Twenty-six people have been killed on Irish roads so far this month - 20 of them in the Republic - but the overall trend in road fatalities is still down, according to the road safety authorities.
Provisional figures show 11 of the 20 deaths in the Republic occurred between last Friday and yesterday afternoon.
But the number of road fatalities is falling countrywide, despite the growth in car sales and statistics showing Irish people are spending more time in their cars.
Yesterday a campaign to make the October bank holiday weekend "crash-free" began.
The National Safety Council campaign asks safe drivers to wear or display a white flag on their car, during the next holiday weekend on October 22nd-25th, to indicate they have adopted a responsible driving policy.
The campaign was launched by the Minister of State at the Department of the Environment, Mr Bobby Molloy.
"Fly the Flag" weekend involves a pledge by participants that they will not drink and drive; will drive at a proper speed; and will wear a seat-belt.
The Department is arranging to have flags made available at schools, petrol stations and shops.
At the launching the campaign yesterday, Mr Cartan Finegan, the NSC chairman, said that while the multiple deaths at the weekend would "affect the figures in the short term", the NSC was confident in its strategy of reducing road deaths and injuries by 20 per cent by the end of 2003.
Mr Finegan added that this was a five-year strategy within which the overall trend was down.
He also said that despite the huge growth in new car sales recently, the NSC targets for reduction in road deaths were being maintained.
New car sales in the Republic showed an increase from 117,965 between January and July 1998 to 140,039 for the corresponding period this year.
Road deaths in the Republic, however, were down, with the provisional number of deaths between January and July at 247 for 1998, reducing to 235 for 1999.
In Northern Ireland there were 91 road deaths between January and July 1998, while this figure reduced to 76 for the corresponding period in 1999.
New car sales in the North rose from 45,487 for January to July 1998 to an estimated 48,107 in the same period this year.
In Donegal four Northern Ireland schoolboys died on Friday when their Vauxhall Astra hit a Volkswagen Passat carrying two women and five children.
Methodist College pupil Chris Hanna was buried near Downpatrick after Requiem Mass in St Patrick's Church, Saul, yesterday.
He died in the crash near Fintown along with fellow sixth-formers Nick Kirkwood, David Armstrong and Chris Sloan from Holywood.
In a statement yesterday, Letterkenny General Hospital said it was with "deep regret that we announce the death of a nine-year-old boy who was also involved in the accident".
The gardai named him as Michael McNeilis, of Adara, Co Donegal.
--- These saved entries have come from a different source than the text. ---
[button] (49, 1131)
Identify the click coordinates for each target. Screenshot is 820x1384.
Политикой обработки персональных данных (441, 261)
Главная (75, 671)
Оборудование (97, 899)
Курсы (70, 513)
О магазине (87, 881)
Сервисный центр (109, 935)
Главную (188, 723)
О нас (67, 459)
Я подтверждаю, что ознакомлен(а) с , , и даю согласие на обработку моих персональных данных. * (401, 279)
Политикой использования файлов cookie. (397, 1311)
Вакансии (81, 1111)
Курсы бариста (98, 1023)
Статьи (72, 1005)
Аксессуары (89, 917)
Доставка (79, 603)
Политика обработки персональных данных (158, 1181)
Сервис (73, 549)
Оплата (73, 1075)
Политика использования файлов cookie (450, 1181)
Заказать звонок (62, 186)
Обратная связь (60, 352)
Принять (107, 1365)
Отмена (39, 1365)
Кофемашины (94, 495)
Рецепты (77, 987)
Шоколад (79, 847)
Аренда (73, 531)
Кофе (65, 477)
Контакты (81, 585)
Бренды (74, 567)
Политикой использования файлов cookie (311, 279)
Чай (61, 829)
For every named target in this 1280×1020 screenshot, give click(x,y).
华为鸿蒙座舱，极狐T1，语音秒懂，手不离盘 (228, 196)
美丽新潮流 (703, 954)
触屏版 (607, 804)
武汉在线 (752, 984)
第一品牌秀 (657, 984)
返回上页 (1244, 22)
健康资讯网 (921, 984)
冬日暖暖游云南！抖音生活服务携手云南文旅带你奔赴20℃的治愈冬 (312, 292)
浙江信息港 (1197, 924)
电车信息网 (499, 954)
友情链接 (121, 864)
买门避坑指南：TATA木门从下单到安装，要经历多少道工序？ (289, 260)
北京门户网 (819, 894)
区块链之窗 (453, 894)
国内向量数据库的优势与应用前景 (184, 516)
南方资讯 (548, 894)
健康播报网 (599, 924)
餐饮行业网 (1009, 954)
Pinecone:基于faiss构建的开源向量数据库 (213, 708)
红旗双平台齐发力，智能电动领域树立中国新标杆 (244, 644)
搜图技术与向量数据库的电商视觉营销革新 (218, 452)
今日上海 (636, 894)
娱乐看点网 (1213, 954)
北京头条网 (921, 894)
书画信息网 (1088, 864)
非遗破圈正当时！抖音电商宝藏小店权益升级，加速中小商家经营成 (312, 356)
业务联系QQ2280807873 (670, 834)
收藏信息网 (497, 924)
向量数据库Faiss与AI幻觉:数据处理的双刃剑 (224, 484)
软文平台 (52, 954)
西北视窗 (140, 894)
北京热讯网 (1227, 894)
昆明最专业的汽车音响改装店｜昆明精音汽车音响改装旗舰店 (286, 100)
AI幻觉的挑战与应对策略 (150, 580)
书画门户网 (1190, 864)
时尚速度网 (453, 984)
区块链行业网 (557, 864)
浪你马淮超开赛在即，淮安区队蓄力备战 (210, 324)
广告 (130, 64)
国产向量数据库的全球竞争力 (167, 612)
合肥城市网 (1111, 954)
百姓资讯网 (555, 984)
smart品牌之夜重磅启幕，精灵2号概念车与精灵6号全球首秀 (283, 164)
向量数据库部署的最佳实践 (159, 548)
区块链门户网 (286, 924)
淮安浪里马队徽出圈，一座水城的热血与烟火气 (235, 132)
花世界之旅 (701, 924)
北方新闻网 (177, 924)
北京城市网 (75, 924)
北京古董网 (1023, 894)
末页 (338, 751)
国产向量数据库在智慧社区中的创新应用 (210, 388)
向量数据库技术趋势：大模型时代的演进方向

In two other fatal accidents on Friday, a 22-year-old man, Mr Andrew Crinnigan, from Lusk, Co Dublin, died after the car he was driving struck a tree at Old Park Road, Portmarnock, while Mr Pat Mullen (31) died when his motorcycle collided with a lorry at Delvin, Co Westmeath.
On Saturday night two Co Monaghan teenagers were killed when their car struck a bus at Ballygawley roundabout near Omagh, Co Tyrone.
They were named as Darren McAllister (17) and Mark McElvaney (15), both from Ardaghy, near Monaghan town.
On Sunday, Mr Michael Cassidy (19), of Carrowkeel, near Hollymount, Co Mayo, died when his motorcycle hit a wall at about 8 p.m., and Mr Thomas Traynor (35), of Haggartstown, Co Louth, was found dead under his motorcycle at Marlbog Road near Haggartstown.